• [What is required]:
What you give back must match the records below word for word.

= = = =

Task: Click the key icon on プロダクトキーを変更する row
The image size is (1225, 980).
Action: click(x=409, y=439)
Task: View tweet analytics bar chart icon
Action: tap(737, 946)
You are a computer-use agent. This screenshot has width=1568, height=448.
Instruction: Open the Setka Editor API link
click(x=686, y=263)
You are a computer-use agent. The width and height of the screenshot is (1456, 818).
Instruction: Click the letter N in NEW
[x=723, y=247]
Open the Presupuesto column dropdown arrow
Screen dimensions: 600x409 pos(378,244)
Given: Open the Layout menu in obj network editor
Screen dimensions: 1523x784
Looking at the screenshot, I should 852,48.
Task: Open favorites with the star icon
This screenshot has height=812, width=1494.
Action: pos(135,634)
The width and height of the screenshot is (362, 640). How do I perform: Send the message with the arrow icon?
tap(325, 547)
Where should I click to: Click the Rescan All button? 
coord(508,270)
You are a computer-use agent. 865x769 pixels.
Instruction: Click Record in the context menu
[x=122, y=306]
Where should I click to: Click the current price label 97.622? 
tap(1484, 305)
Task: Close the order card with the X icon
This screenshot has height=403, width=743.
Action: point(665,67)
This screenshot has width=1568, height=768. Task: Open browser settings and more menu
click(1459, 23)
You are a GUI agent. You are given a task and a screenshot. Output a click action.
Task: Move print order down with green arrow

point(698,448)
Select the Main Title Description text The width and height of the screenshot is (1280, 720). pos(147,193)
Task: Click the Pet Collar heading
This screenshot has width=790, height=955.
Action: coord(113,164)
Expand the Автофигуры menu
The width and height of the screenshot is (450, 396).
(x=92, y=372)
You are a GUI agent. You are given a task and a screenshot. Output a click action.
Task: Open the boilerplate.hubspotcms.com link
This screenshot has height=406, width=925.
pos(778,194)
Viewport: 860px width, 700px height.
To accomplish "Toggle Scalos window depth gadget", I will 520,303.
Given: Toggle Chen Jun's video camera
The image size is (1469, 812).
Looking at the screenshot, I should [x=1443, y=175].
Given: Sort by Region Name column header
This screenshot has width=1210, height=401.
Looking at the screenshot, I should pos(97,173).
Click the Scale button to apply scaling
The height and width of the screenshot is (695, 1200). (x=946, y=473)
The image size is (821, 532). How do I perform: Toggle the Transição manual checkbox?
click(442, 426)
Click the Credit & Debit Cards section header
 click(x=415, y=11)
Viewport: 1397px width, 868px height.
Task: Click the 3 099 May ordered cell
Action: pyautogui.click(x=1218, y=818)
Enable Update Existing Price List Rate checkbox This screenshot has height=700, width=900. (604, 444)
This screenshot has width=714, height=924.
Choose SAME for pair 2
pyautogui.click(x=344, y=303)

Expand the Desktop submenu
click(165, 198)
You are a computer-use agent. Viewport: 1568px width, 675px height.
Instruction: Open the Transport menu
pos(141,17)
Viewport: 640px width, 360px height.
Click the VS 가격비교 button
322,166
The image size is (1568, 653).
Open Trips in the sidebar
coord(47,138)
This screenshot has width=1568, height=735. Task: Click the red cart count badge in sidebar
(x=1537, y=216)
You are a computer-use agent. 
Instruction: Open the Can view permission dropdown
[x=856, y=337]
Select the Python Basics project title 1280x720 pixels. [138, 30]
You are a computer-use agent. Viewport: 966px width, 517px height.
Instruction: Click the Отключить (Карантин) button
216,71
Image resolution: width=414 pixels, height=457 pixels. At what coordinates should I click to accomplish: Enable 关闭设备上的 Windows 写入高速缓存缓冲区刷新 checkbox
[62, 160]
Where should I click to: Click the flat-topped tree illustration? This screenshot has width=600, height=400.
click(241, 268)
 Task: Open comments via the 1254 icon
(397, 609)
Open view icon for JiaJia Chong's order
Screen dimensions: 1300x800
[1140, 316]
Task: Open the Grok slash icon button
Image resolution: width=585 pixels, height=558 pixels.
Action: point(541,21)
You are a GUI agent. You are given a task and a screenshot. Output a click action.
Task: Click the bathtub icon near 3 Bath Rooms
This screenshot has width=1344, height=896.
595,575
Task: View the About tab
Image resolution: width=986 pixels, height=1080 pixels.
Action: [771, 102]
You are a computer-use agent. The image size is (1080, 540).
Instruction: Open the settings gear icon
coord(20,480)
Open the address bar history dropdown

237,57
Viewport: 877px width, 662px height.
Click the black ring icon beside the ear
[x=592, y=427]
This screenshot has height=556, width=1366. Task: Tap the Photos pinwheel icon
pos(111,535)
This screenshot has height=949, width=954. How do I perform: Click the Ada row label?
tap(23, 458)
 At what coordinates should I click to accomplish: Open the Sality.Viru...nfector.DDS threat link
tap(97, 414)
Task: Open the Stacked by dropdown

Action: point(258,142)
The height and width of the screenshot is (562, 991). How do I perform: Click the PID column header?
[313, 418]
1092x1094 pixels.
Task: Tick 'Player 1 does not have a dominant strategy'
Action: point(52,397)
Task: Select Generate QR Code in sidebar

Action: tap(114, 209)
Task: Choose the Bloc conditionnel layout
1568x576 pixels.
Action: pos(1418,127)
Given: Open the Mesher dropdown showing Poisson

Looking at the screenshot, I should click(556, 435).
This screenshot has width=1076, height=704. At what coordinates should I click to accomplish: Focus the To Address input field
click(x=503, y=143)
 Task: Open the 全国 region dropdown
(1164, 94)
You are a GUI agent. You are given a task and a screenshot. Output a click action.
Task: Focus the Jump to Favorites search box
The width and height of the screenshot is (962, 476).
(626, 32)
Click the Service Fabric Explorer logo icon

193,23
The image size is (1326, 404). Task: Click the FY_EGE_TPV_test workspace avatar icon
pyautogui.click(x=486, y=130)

= = = =

• [Answer area]:
Task: Click the key icon on プロダクトキーを変更する row
The image size is (1225, 980).
Action: click(x=409, y=439)
Task: View tweet analytics bar chart icon
Action: tap(737, 946)
You are a computer-use agent. This screenshot has width=1568, height=448.
Instruction: Open the Setka Editor API link
click(x=686, y=263)
You are a computer-use agent. The width and height of the screenshot is (1456, 818).
Instruction: Click the letter N in NEW
[x=723, y=247]
Open the Presupuesto column dropdown arrow
Screen dimensions: 600x409 pos(378,244)
Given: Open the Layout menu in obj network editor
Screen dimensions: 1523x784
Looking at the screenshot, I should 852,48.
Task: Open favorites with the star icon
This screenshot has height=812, width=1494.
Action: pos(135,634)
The width and height of the screenshot is (362, 640). How do I perform: Send the message with the arrow icon?
tap(325, 547)
Where should I click to: Click the Rescan All button? 
coord(508,270)
You are a computer-use agent. 865x769 pixels.
Instruction: Click Record in the context menu
[x=122, y=306]
Where should I click to: Click the current price label 97.622? 
tap(1484, 305)
Task: Close the order card with the X icon
This screenshot has height=403, width=743.
Action: point(665,67)
This screenshot has width=1568, height=768. Task: Open browser settings and more menu
click(1459, 23)
You are a GUI agent. You are given a task and a screenshot. Output a click action.
Task: Move print order down with green arrow

point(698,448)
Select the Main Title Description text The width and height of the screenshot is (1280, 720). pos(147,193)
Task: Click the Pet Collar heading
This screenshot has width=790, height=955.
Action: coord(113,164)
Expand the Автофигуры menu
The width and height of the screenshot is (450, 396).
(x=92, y=372)
You are a GUI agent. You are given a task and a screenshot. Output a click action.
Task: Open the boilerplate.hubspotcms.com link
This screenshot has height=406, width=925.
pos(778,194)
Viewport: 860px width, 700px height.
To accomplish "Toggle Scalos window depth gadget", I will 520,303.
Given: Toggle Chen Jun's video camera
The image size is (1469, 812).
Looking at the screenshot, I should [x=1443, y=175].
Given: Sort by Region Name column header
This screenshot has width=1210, height=401.
Looking at the screenshot, I should pos(97,173).
Click the Scale button to apply scaling
The height and width of the screenshot is (695, 1200). (x=946, y=473)
The image size is (821, 532). How do I perform: Toggle the Transição manual checkbox?
click(442, 426)
Click the Credit & Debit Cards section header
 click(x=415, y=11)
Viewport: 1397px width, 868px height.
Task: Click the 3 099 May ordered cell
Action: pyautogui.click(x=1218, y=818)
Enable Update Existing Price List Rate checkbox This screenshot has height=700, width=900. (604, 444)
This screenshot has width=714, height=924.
Choose SAME for pair 2
pyautogui.click(x=344, y=303)

Expand the Desktop submenu
click(165, 198)
You are a computer-use agent. Viewport: 1568px width, 675px height.
Instruction: Open the Transport menu
pos(141,17)
Viewport: 640px width, 360px height.
Click the VS 가격비교 button
322,166
The image size is (1568, 653).
Open Trips in the sidebar
coord(47,138)
This screenshot has width=1568, height=735. Task: Click the red cart count badge in sidebar
(x=1537, y=216)
You are a computer-use agent. 
Instruction: Open the Can view permission dropdown
[x=856, y=337]
Select the Python Basics project title 1280x720 pixels. [138, 30]
You are a computer-use agent. Viewport: 966px width, 517px height.
Instruction: Click the Отключить (Карантин) button
216,71
Image resolution: width=414 pixels, height=457 pixels. At what coordinates should I click to accomplish: Enable 关闭设备上的 Windows 写入高速缓存缓冲区刷新 checkbox
[62, 160]
Where should I click to: Click the flat-topped tree illustration? This screenshot has width=600, height=400.
click(241, 268)
 Task: Open comments via the 1254 icon
(397, 609)
Open view icon for JiaJia Chong's order
Screen dimensions: 1300x800
[1140, 316]
Task: Open the Grok slash icon button
Image resolution: width=585 pixels, height=558 pixels.
Action: point(541,21)
You are a GUI agent. You are given a task and a screenshot. Output a click action.
Task: Click the bathtub icon near 3 Bath Rooms
This screenshot has width=1344, height=896.
595,575
Task: View the About tab
Image resolution: width=986 pixels, height=1080 pixels.
Action: [771, 102]
You are a computer-use agent. The image size is (1080, 540).
Instruction: Open the settings gear icon
coord(20,480)
Open the address bar history dropdown

237,57
Viewport: 877px width, 662px height.
Click the black ring icon beside the ear
[x=592, y=427]
This screenshot has height=556, width=1366. Task: Tap the Photos pinwheel icon
pos(111,535)
This screenshot has height=949, width=954. How do I perform: Click the Ada row label?
tap(23, 458)
 At what coordinates should I click to accomplish: Open the Sality.Viru...nfector.DDS threat link
tap(97, 414)
Task: Open the Stacked by dropdown

Action: point(258,142)
The height and width of the screenshot is (562, 991). How do I perform: Click the PID column header?
[313, 418]
1092x1094 pixels.
Task: Tick 'Player 1 does not have a dominant strategy'
Action: point(52,397)
Task: Select Generate QR Code in sidebar

Action: tap(114, 209)
Task: Choose the Bloc conditionnel layout
1568x576 pixels.
Action: pos(1418,127)
Given: Open the Mesher dropdown showing Poisson

Looking at the screenshot, I should click(556, 435).
This screenshot has width=1076, height=704. At what coordinates should I click to accomplish: Focus the To Address input field
click(x=503, y=143)
 Task: Open the 全国 region dropdown
(1164, 94)
You are a GUI agent. You are given a task and a screenshot. Output a click action.
Task: Focus the Jump to Favorites search box
The width and height of the screenshot is (962, 476).
(626, 32)
Click the Service Fabric Explorer logo icon

193,23
The image size is (1326, 404). Task: Click the FY_EGE_TPV_test workspace avatar icon
pyautogui.click(x=486, y=130)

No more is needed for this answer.